ACTIVITY:
Would you reproduce, without any alteration, the lines from the opening line of the entries through the line that has "Open the Portfolio" in it?

Excerpts from a dataset
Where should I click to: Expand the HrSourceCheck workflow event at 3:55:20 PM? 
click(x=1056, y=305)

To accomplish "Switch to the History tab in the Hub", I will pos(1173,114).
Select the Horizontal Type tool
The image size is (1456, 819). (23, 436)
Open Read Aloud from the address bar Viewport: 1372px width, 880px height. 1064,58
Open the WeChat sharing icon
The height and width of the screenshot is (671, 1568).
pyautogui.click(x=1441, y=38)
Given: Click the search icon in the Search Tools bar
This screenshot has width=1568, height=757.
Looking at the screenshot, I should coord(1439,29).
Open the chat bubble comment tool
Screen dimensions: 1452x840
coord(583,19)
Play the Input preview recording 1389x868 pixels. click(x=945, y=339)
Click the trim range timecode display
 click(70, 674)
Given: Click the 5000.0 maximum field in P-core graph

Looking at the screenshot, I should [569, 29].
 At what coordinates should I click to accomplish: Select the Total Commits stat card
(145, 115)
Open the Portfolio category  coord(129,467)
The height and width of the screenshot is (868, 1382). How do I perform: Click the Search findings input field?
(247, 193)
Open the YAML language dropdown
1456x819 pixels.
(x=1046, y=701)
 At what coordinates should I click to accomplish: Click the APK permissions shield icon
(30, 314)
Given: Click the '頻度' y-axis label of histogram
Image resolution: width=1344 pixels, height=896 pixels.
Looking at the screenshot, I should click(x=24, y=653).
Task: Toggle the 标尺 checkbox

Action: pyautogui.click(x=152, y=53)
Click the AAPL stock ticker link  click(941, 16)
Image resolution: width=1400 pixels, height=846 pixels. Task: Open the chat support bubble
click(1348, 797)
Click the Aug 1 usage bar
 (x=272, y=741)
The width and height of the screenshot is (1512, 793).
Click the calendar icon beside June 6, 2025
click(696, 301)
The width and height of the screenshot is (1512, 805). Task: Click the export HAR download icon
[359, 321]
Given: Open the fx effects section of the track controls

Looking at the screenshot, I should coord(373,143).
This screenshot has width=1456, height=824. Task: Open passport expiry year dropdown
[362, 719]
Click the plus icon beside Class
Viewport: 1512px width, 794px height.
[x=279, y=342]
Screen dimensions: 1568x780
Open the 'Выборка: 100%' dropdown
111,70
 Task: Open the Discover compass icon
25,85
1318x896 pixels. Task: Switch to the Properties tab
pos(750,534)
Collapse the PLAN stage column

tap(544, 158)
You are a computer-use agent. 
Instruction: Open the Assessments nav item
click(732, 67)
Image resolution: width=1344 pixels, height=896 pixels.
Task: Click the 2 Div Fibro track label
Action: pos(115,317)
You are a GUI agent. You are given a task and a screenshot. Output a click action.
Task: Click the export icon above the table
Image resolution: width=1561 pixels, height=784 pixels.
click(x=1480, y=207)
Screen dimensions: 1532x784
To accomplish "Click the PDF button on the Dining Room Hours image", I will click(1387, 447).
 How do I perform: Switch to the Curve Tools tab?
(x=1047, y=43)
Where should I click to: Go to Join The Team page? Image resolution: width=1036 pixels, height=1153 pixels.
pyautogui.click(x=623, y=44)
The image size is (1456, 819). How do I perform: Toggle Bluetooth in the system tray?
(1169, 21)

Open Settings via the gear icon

RESULT BELOW:
Where should I click to: Expand the HrSourceCheck workflow event at 3:55:20 PM? 
click(x=1056, y=305)

To accomplish "Switch to the History tab in the Hub", I will pos(1173,114).
Select the Horizontal Type tool
The image size is (1456, 819). (23, 436)
Open Read Aloud from the address bar Viewport: 1372px width, 880px height. 1064,58
Open the WeChat sharing icon
The height and width of the screenshot is (671, 1568).
pyautogui.click(x=1441, y=38)
Given: Click the search icon in the Search Tools bar
This screenshot has width=1568, height=757.
Looking at the screenshot, I should coord(1439,29).
Open the chat bubble comment tool
Screen dimensions: 1452x840
coord(583,19)
Play the Input preview recording 1389x868 pixels. click(x=945, y=339)
Click the trim range timecode display
 click(70, 674)
Given: Click the 5000.0 maximum field in P-core graph

Looking at the screenshot, I should [569, 29].
 At what coordinates should I click to accomplish: Select the Total Commits stat card
(145, 115)
Open the Portfolio category  coord(129,467)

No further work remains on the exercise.